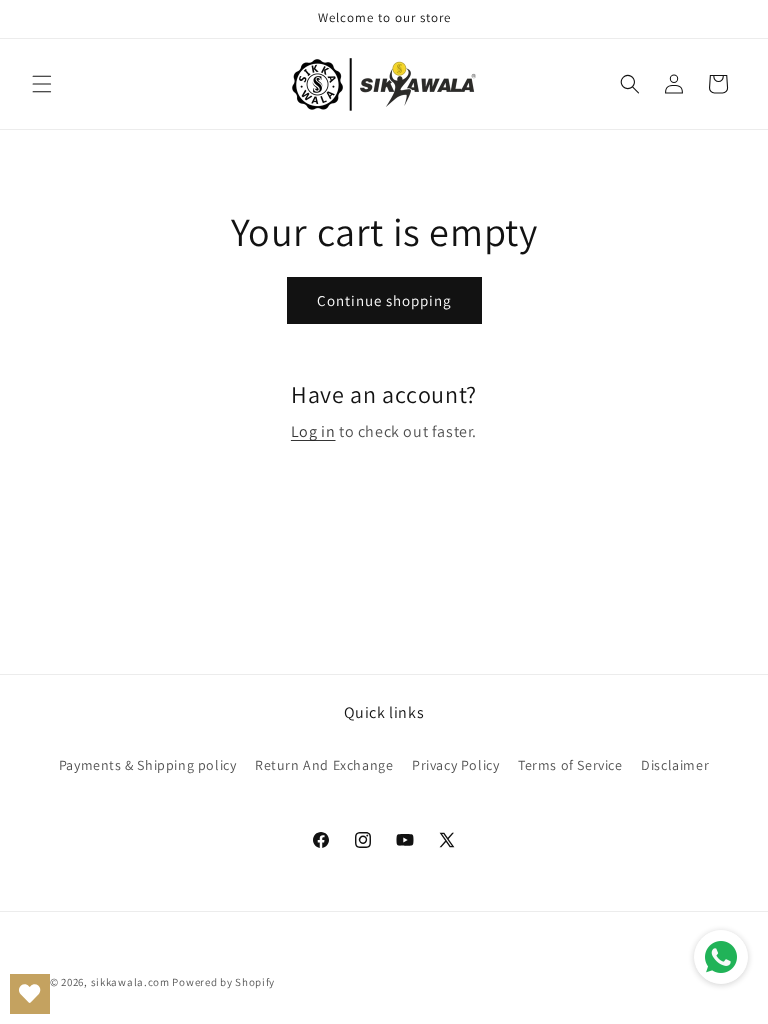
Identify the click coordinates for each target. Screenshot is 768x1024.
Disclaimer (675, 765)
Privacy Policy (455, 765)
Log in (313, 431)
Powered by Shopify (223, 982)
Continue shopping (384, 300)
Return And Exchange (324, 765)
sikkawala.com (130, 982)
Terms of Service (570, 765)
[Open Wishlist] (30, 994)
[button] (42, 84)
-----
● PROBLEM TO SOLVE:
Retype the material in full, exactly as written, and exclude the pictures.

● FINISHED TASK:
Identify the click coordinates for each target. Screenshot is 768x1024.
Disclaimer (675, 765)
Privacy Policy (455, 765)
Log in (313, 431)
Powered by Shopify (223, 982)
Continue shopping (384, 300)
Return And Exchange (324, 765)
sikkawala.com (130, 982)
Terms of Service (570, 765)
[Open Wishlist] (30, 994)
[button] (42, 84)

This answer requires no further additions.